California Legal Marijuana Tax Collection Miss Projections by 56%

AGENDA 21 RADIO

BY CHRISS STREET

NEWPORT BEACH, CA

California announced on Wednesday that the expected legal marijuana tax boom for the first 6-months had turned into a bust with $82 million in revenue versus a $185 million estimate.

Breitbart News reported in May that the California Department of Tax and Fee Administration collected only $32 million of state excise taxes and $2 million in cultivation taxes on about $213 million in sales in the first quarter under the voter-approved Proposition 64 recreational marijuana sales.

Although revenue through March was about one-third less than the projections in Governor Brown’s budget, California officials indicated the shortfall was due to a slow start-up and expected collections would catch up in the second quarter ending June 30.

But the California Department of Tax and Fee Administration announced that although second quarter marijuana tax collections rose to $43,490,668 for excise tax and $4,482,119 for cultivation revenue, total marijuana tax collection for the first six-months was less than half the already downward revised $175 million forecast from January.

The approximately $90 million shortfall for second quarter Prop 64 taxes payable by July 31, coupled with a huge $480 million sales tax miss, explains why the non-partisan Legislative Analyst’s Office warned on August 10 that the first month of California 2018-2019 Fiscal Year Budget missed projections by $248 million.

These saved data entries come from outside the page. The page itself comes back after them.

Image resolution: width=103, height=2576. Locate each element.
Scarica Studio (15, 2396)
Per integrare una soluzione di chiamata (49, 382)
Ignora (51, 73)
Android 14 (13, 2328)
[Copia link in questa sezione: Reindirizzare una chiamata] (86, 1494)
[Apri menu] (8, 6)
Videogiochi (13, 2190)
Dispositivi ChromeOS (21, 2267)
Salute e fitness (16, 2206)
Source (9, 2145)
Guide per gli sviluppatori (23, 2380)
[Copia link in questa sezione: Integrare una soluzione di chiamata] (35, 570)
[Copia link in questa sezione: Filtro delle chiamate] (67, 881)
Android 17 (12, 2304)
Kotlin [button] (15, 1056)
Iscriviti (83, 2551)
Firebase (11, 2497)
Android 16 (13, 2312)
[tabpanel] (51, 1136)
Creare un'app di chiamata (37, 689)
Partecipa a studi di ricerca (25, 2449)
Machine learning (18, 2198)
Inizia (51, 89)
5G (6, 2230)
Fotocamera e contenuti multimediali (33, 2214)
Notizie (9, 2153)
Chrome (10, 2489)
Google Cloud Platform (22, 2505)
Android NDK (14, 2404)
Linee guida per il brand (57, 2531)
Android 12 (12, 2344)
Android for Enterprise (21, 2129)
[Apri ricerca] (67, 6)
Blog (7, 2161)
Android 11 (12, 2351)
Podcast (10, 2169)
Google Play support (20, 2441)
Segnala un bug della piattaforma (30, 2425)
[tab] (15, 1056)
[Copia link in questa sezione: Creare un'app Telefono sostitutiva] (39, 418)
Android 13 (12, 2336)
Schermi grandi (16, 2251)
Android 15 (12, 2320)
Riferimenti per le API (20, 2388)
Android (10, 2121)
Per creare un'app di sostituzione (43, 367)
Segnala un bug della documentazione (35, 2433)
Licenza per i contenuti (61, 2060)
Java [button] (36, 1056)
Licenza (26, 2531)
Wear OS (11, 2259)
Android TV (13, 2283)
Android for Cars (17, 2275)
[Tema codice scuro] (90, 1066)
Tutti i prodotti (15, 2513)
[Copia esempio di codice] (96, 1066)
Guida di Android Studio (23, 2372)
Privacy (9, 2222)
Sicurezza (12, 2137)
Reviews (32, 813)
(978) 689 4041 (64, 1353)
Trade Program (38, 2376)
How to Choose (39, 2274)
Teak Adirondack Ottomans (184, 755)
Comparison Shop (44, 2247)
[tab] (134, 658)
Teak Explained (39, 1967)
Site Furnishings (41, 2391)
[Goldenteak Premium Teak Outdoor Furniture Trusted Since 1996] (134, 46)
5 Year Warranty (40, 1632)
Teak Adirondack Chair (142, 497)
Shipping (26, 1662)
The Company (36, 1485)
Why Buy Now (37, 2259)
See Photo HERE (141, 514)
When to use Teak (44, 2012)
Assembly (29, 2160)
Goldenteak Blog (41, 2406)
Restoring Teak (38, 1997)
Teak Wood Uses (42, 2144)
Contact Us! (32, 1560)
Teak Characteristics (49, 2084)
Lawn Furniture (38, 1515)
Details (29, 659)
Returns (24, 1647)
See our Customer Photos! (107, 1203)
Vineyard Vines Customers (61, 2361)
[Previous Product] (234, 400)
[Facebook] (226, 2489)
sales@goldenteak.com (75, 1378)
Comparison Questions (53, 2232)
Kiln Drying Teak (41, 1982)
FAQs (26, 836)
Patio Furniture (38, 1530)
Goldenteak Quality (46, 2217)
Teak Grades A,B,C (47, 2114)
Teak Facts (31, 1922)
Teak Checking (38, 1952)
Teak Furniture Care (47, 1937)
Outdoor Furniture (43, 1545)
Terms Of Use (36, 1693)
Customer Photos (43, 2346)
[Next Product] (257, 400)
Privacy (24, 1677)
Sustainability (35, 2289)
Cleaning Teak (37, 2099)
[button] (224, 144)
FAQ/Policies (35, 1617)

It is now highly improbable that California will collect anything close to the marijuana excise tax budget projections of $630 million in 2018-2019 and over $1 billion in 2019-2020.

Chairman of the California Assembly’s Business and Professions Committee Evan Low (D-Campbell) told the Associated Press: “After six months of legal cannabis sales, there is a staggering … gap between today’s tax revenue numbers and what voters were promised.”

With the national ‘Citizens Against Legalizing Marijuana’ (CALM) observing that less than 1 percent of marijuana grown in California has been licensed since the January 1 legalization, Assemblyman Low complained to AP: “Regulators must adapt before California’s lawful cannabis businesses are obliterated by the black market.”

But CALM argues that state legalization and regulation do not work, because California is still producing about 10 times the amount of marijuana than is consumed within the state. Most marijuana grown in California goes east where prices are higher.

With legal California marijuana subject to about a 4 percent cultivation tax, 15 percent excise tax, and 15 to 25 percent local tax, black market pot is about a third to half the price of legal marijuana.